This Indian-inspired dish serves up homemade lamb meatballs with a creamy side of cucumber raita, flavored with roasted cumin powder.

Diabetic Living Magazine
Source: Diabetic Living Magazine


Roasted Cumin Powder
Cucumber Raita
Lamb Meatballs


Instructions Checklist
  • Prepare Roasted Cumin Powder: Heat cumin seeds in a small dry skillet in a well-ventilated area over medium heat for 5 to 6 minutes or until smoke begins to rise and seeds begin to brown. Remove from skillet. Cool to room temperature. Grind the seeds with a mortar and pestle or a spice grinder. Store, covered, in an airtight container for up to 2 weeks.

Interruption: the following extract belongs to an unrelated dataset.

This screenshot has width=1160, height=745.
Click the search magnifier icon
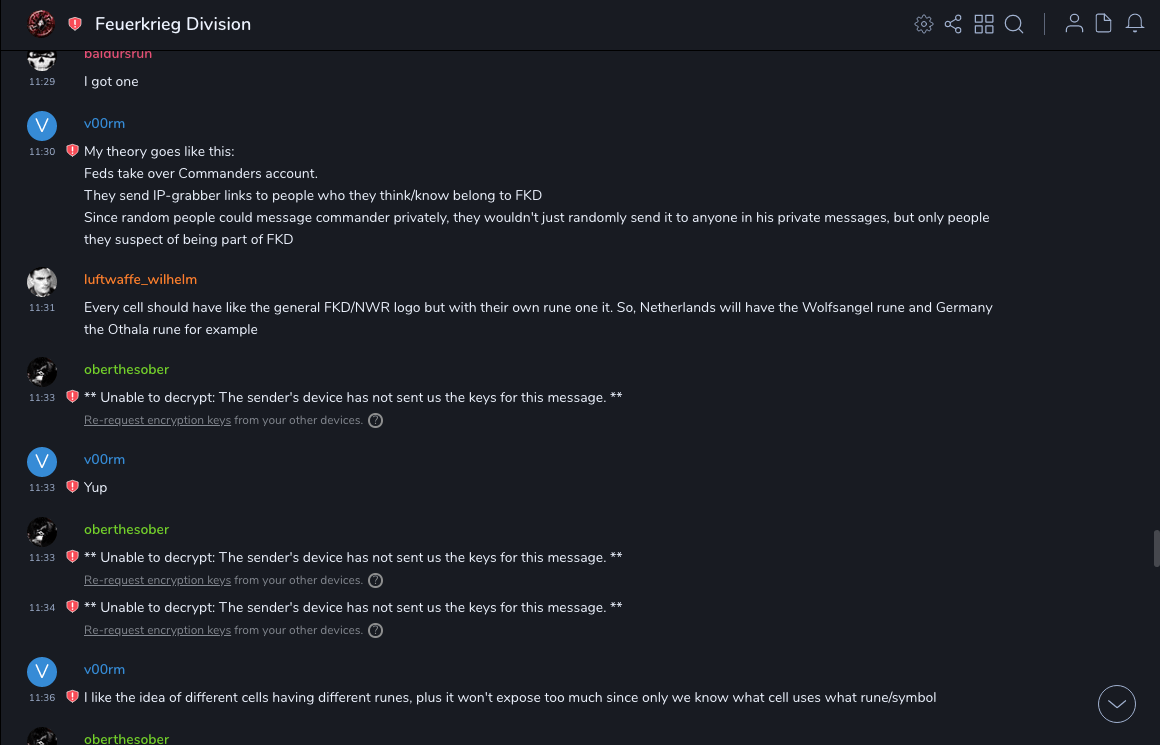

  • Prepare Cucumber Raita: Peel and shred cucumber. Place shredded cucumber in a strainer and let stand for 15 minutes; discard the liquid. Place shredded cucumber in a medium bowl, stir in plain yogurt, 1 teaspoon Roasted Cumin Powder, salt and, if desired, cayenne pepper. Cover and chill until serving time.

  • Prepare Lamb Meatballs: Preheat oven to 350 degrees F. In a large bowl, combine onion, ginger, garlic, salt, coriander, cumin, garam masala and, if desired, cayenne pepper. Add lamb; mix well. Shape into 32 meatballs. Place meatballs in a foil-lined 15x10x1-inch baking pan.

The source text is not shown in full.